Data START
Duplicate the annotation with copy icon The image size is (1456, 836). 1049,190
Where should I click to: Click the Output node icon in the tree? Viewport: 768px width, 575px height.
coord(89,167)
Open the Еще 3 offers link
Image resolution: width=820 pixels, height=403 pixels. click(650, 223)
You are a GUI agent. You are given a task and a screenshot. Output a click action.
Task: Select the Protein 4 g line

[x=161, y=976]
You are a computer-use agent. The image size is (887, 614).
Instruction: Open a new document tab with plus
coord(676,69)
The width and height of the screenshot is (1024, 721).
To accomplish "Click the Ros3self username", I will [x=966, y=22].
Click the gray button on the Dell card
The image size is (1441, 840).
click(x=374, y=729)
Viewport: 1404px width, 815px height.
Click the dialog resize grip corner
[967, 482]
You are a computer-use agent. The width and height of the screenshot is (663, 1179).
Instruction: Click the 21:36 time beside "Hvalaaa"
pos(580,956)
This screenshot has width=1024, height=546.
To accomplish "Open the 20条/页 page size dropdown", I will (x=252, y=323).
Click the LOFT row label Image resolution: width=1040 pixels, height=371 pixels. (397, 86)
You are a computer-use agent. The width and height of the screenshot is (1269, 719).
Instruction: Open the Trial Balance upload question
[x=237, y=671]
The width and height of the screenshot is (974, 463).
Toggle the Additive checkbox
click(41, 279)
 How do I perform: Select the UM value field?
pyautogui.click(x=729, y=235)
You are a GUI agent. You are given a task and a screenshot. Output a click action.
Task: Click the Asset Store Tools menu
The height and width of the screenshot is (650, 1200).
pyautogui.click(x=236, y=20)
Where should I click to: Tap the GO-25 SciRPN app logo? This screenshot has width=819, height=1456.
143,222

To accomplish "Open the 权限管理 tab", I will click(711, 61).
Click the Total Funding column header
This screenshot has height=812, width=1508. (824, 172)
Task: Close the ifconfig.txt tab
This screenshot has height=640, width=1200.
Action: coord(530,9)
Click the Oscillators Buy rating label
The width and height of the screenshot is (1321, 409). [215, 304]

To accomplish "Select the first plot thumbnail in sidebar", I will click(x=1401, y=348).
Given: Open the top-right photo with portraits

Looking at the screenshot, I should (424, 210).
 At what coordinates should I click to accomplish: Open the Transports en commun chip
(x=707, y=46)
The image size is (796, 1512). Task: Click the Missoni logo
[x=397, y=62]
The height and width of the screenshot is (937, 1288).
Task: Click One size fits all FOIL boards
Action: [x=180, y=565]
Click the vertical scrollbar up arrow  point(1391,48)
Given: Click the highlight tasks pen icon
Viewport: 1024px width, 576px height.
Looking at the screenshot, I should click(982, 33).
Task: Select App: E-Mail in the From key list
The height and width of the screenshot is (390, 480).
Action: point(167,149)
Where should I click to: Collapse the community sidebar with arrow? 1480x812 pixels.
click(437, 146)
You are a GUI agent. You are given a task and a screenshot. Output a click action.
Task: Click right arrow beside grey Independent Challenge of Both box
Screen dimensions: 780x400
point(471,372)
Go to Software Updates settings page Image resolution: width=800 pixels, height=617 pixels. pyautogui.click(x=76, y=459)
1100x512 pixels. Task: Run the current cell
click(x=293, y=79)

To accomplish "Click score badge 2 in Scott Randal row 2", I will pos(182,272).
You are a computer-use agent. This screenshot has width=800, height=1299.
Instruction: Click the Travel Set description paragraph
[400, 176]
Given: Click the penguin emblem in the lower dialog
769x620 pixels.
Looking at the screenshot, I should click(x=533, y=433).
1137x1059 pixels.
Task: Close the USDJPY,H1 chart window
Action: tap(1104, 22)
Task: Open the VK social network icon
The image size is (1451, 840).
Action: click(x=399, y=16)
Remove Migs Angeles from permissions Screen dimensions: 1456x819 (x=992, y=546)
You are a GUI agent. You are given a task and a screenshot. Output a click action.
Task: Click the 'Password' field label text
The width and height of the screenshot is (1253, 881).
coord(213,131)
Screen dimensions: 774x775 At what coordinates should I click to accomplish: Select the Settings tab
Data END
*Work task:* Return only the part of the records above that opens with the line containing "Where should I click to: Tap" and closes with the line containing "Given: Click the highlight tasks pen icon", ends included.

*Answer to this task:*
Where should I click to: Tap the GO-25 SciRPN app logo? This screenshot has width=819, height=1456.
143,222

To accomplish "Open the 权限管理 tab", I will click(711, 61).
Click the Total Funding column header
This screenshot has height=812, width=1508. (824, 172)
Task: Close the ifconfig.txt tab
This screenshot has height=640, width=1200.
Action: coord(530,9)
Click the Oscillators Buy rating label
The width and height of the screenshot is (1321, 409). [215, 304]

To accomplish "Select the first plot thumbnail in sidebar", I will click(x=1401, y=348).
Given: Open the top-right photo with portraits

Looking at the screenshot, I should (424, 210).
 At what coordinates should I click to accomplish: Open the Transports en commun chip
(x=707, y=46)
The image size is (796, 1512). Task: Click the Missoni logo
[x=397, y=62]
The height and width of the screenshot is (937, 1288).
Task: Click One size fits all FOIL boards
Action: [x=180, y=565]
Click the vertical scrollbar up arrow  point(1391,48)
Given: Click the highlight tasks pen icon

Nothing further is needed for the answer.